• TASK DESCRIPTION: In the data beneath this task, how many lines contain "menu"? Answer with the number only.

• INPUT MATERIAL:
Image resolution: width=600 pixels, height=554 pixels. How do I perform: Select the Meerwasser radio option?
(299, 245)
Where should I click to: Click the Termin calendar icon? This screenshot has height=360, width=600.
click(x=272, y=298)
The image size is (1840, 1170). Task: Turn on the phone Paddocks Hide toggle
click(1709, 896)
* * *
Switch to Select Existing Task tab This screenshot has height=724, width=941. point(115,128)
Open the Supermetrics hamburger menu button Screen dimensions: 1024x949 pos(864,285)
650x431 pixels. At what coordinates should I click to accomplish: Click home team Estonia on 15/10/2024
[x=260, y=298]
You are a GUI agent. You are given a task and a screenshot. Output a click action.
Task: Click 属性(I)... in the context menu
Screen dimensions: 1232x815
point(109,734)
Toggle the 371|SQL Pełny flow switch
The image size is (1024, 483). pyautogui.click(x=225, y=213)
* * *
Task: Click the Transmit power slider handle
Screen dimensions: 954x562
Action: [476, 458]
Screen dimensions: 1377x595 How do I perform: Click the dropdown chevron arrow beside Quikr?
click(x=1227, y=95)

• RESULT BELOW: 2